January 28, 2000 -- Jill Cragg loves math and science. And thanks to the University of Virginia Center for Science, Mathematics and Engineering Education and the Alcoa Foundation, the Albemarle County elementary school teacher has been able to take time off from her classroom to share her enthusiasm with other teachers.

Cragg is taking a year-long leave of absence from her job as the lead science teacher at Agnor-Hurt Elementary School to serve as the first Alcoa Educator-in-Residence at the U.Va. Center for Science, Mathematics and Engineering Education. In this pilot program, Cragg travels to elementary schools throughout Albemarle County, offering suggestions, procuring new materials, and fueling the fire of classroom teachers.

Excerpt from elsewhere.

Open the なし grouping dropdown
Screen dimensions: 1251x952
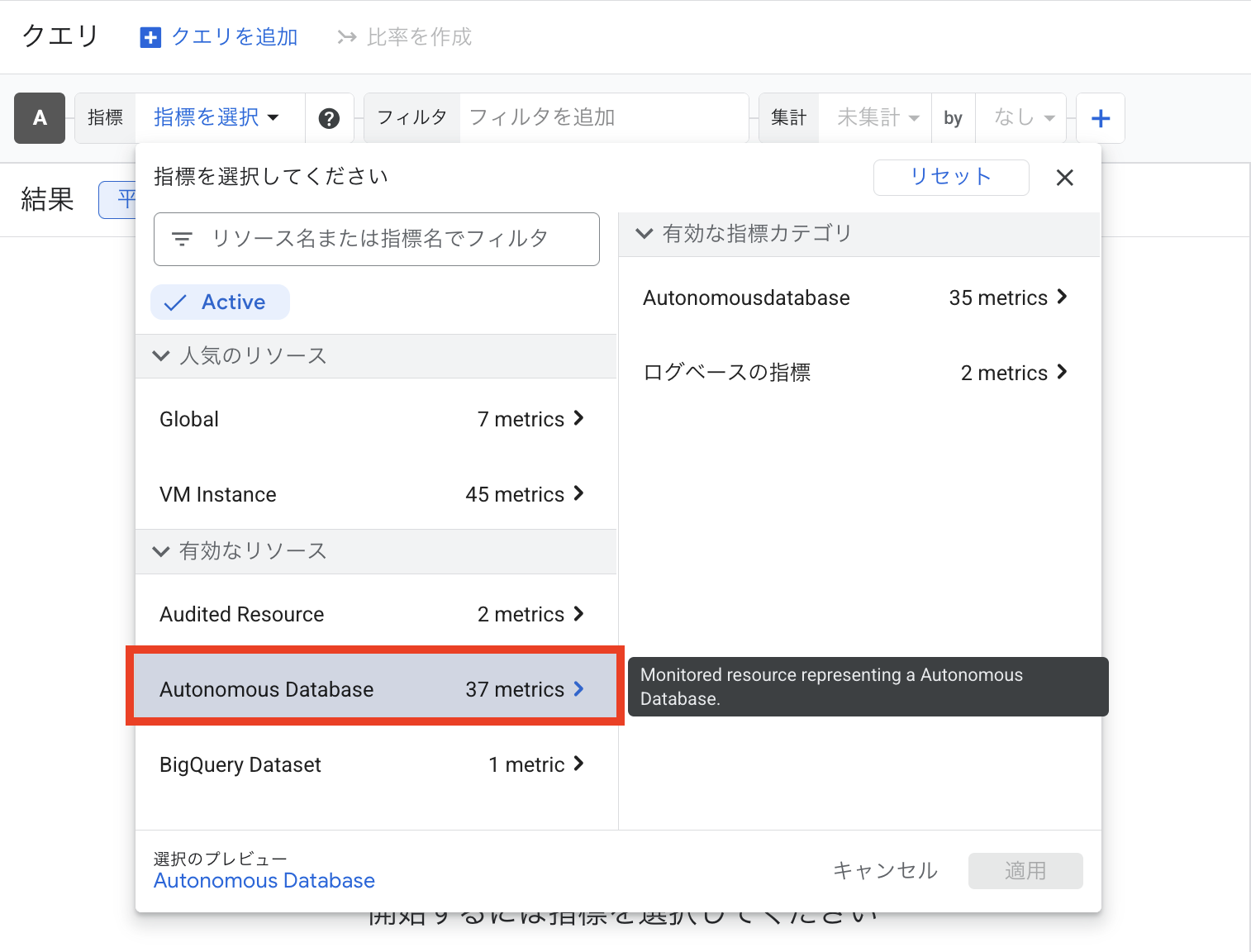point(1021,117)

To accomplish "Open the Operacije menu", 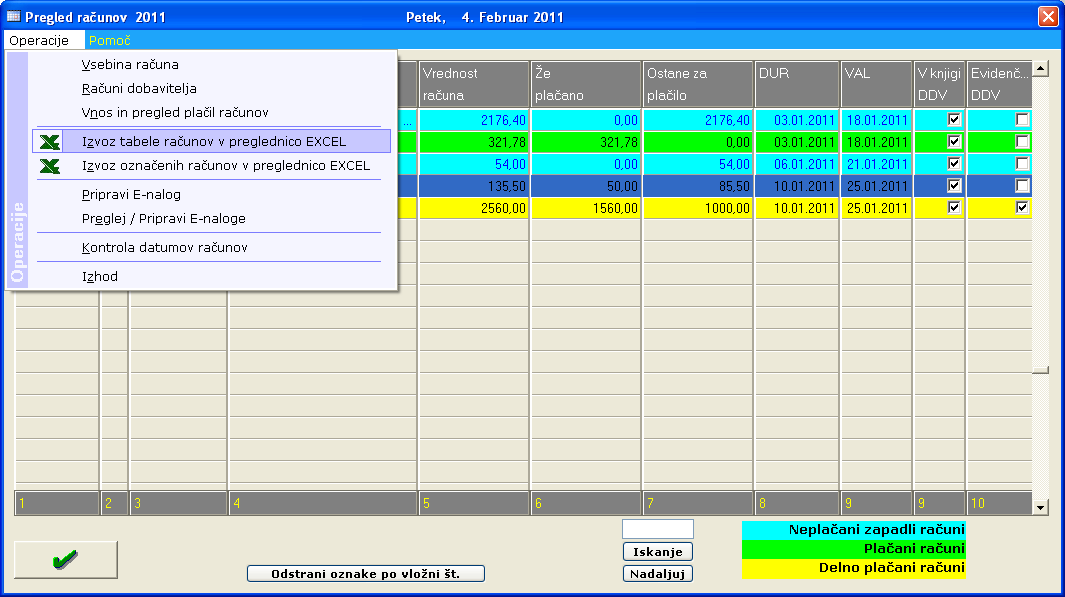I will click(x=39, y=41).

"Jill has been extremely helpful researching new materials and methods to share with classroom teachers who are stretched for time," said Marlene Robinson, K-12 instructional coordinator in mathematics for the Albemarle County schools. "She's done co-teaching and provided one-on-one professional development for teachers, helping them see where new ideas fit in with the curriculum and with the SOLs" (Virginia's Standards of Learning).

Working with third-, fourth- and fifth-grade math teachers in Albemarle County, Cragg is helping to plan, put in place and evaluate the best methods of teaching the math concepts and skills required by the SOLs. Cragg is concentrating her efforts at four schools: Agnor-Hurt, Scottsville, Stone-Robinson and Yancey elementary schools.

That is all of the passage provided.